### WORK TO COMPLETE
Please change "Forum" to "Board" in the data below, starting with the line that contains "Support (151, 4)" and going on through the line that contains "[button] (103, 293)". Write out those lines again with nothing else altered.

### DATASET EXCERPTS
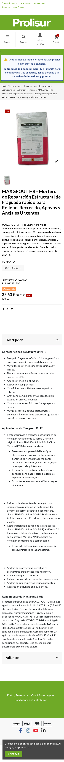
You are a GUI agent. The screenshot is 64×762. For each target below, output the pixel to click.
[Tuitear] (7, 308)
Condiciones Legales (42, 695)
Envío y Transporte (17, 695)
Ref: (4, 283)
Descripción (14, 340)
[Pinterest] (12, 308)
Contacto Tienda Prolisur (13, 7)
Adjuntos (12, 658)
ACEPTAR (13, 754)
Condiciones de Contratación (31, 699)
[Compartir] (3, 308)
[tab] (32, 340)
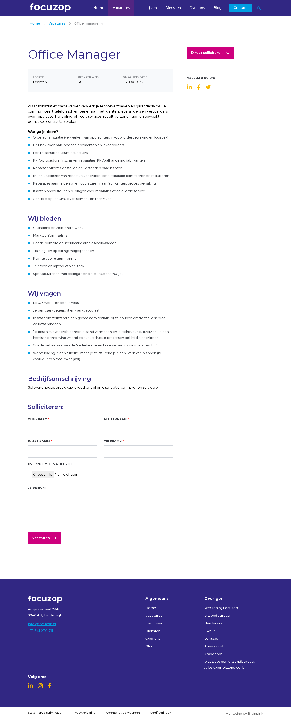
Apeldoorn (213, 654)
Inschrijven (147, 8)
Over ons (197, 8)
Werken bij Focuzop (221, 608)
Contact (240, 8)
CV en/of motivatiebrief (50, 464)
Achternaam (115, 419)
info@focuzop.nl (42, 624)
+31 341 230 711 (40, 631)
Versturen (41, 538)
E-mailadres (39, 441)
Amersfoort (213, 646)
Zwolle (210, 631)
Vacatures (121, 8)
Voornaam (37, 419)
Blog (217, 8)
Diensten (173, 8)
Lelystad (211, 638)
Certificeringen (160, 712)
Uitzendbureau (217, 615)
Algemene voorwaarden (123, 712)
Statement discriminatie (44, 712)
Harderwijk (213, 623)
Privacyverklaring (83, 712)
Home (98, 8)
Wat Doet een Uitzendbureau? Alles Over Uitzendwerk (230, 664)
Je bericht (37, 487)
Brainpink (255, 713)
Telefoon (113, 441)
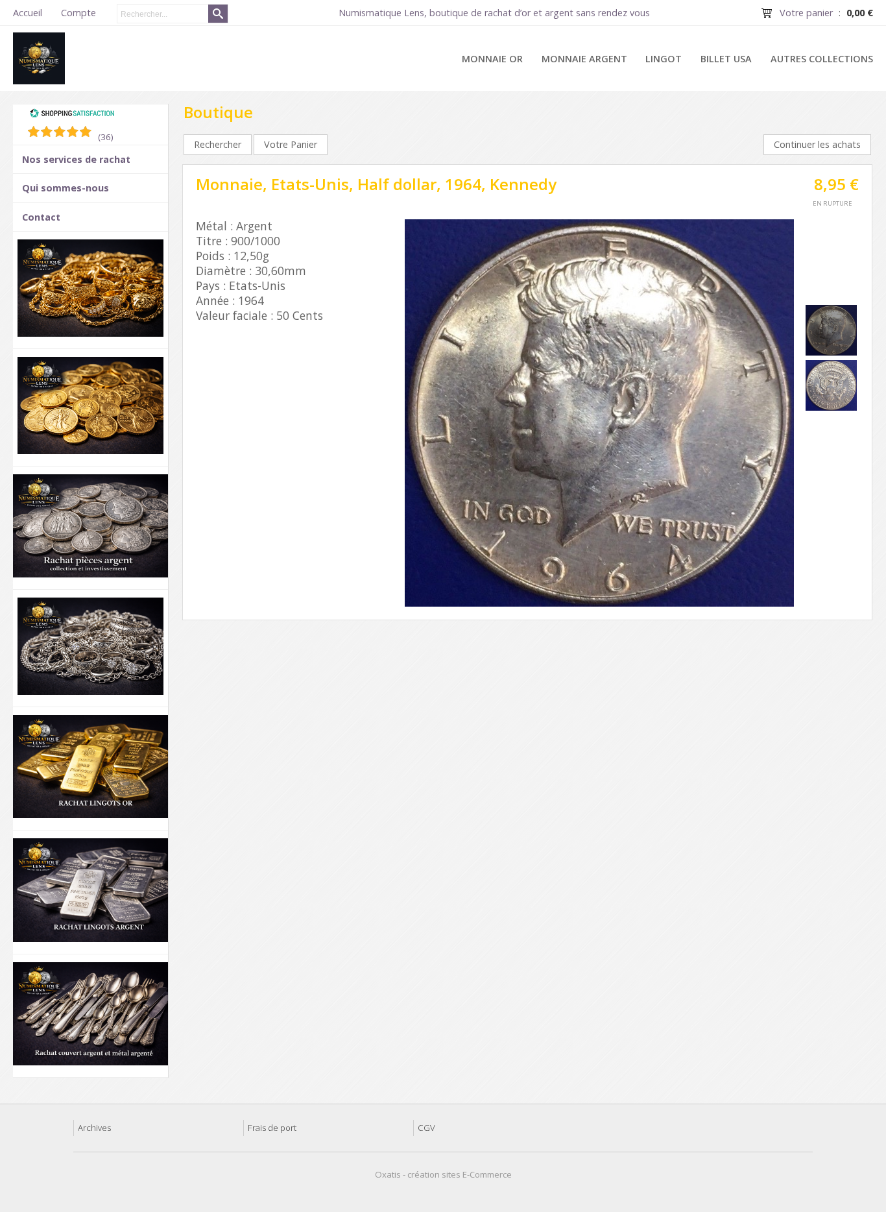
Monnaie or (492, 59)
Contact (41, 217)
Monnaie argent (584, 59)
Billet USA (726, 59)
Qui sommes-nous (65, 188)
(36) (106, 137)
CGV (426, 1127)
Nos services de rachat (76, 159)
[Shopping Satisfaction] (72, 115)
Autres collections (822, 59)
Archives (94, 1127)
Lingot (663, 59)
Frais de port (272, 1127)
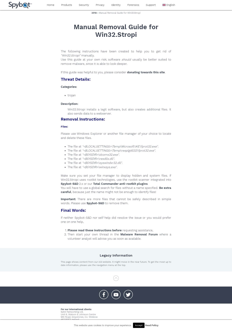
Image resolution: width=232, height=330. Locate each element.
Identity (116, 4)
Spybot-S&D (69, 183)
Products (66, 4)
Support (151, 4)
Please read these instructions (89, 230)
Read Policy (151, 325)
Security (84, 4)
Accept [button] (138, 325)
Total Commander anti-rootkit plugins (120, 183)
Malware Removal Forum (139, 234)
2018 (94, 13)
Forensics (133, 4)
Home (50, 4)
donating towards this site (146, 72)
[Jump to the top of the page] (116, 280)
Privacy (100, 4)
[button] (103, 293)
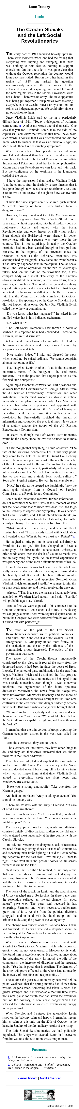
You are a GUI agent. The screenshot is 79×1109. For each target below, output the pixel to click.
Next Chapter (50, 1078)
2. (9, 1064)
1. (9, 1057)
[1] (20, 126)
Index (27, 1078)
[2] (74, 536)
==
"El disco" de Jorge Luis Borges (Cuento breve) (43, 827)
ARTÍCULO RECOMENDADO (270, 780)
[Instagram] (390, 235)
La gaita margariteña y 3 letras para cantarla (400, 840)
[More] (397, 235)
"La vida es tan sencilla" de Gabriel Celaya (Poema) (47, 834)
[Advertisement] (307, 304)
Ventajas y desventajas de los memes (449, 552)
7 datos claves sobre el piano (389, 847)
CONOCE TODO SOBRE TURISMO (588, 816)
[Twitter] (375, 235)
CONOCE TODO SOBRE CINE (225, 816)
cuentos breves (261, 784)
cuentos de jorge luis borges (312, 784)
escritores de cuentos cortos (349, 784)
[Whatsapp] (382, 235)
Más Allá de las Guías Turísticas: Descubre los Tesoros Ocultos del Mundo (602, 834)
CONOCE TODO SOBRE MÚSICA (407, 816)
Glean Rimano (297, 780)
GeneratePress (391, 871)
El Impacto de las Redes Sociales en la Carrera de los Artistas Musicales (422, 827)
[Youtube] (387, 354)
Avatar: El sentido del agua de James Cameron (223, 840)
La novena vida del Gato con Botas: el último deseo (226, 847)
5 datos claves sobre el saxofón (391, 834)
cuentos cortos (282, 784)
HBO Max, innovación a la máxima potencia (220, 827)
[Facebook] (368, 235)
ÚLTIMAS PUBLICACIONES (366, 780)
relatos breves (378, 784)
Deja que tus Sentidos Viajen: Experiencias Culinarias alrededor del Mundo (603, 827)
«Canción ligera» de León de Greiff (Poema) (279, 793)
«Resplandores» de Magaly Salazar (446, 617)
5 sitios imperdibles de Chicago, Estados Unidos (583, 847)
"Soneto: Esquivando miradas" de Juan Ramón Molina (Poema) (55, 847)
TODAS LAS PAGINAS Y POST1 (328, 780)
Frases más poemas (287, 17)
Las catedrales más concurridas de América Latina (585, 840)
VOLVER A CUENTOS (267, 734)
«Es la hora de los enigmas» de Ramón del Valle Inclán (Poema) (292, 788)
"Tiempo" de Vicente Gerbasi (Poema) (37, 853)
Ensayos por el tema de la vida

### THE COMPLETED TASK
Support (151, 4)
Please read these instructions (89, 230)
Read Policy (151, 325)
Security (84, 4)
Accept [button] (138, 325)
Total Commander anti-rootkit plugins (120, 183)
Malware Removal Board (139, 234)
2018 (94, 13)
Forensics (133, 4)
Home (50, 4)
donating towards this site (146, 72)
[Jump to the top of the page] (116, 280)
Privacy (100, 4)
[button] (103, 293)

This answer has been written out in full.